(Items from a dataset)
· · ·

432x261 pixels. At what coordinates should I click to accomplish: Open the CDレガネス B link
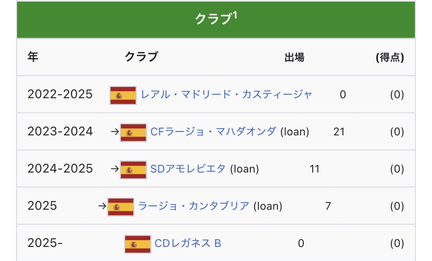188,243
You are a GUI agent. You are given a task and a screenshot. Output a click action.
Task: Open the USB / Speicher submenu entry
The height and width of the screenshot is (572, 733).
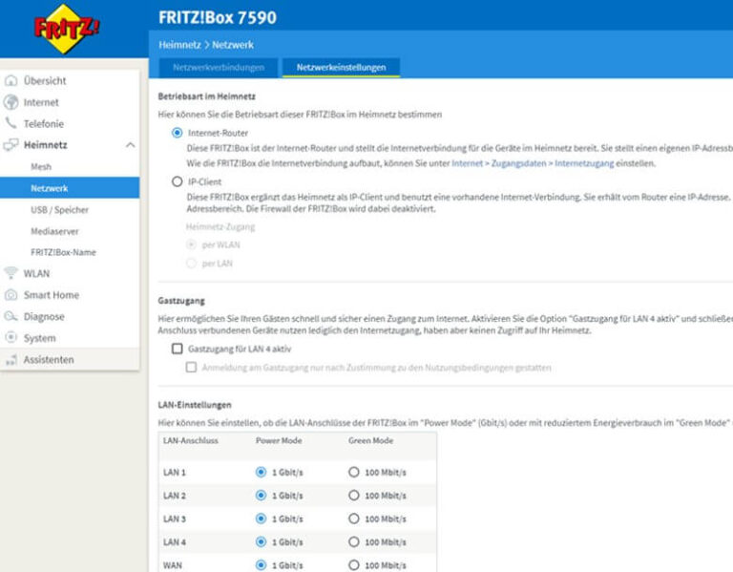pyautogui.click(x=59, y=209)
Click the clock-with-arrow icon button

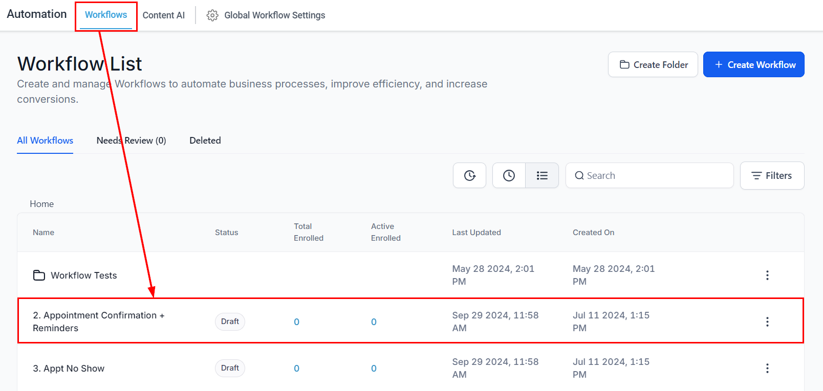click(x=469, y=175)
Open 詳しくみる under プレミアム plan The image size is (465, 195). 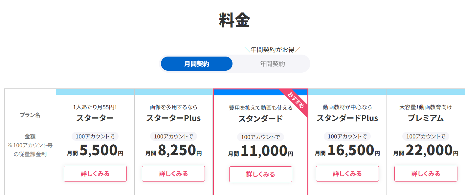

· · ·

- **Work to complete**:
Every line from the one bearing "Task: Open the USB / Speicher submenu entry" through the end of the data above must be output exactly, and no picture may appear.

- **Result for this task**:
Task: Open the USB / Speicher submenu entry
The height and width of the screenshot is (572, 733).
pyautogui.click(x=59, y=209)
Click the clock-with-arrow icon button

click(x=469, y=175)
Open 詳しくみる under プレミアム plan The image size is (465, 195). 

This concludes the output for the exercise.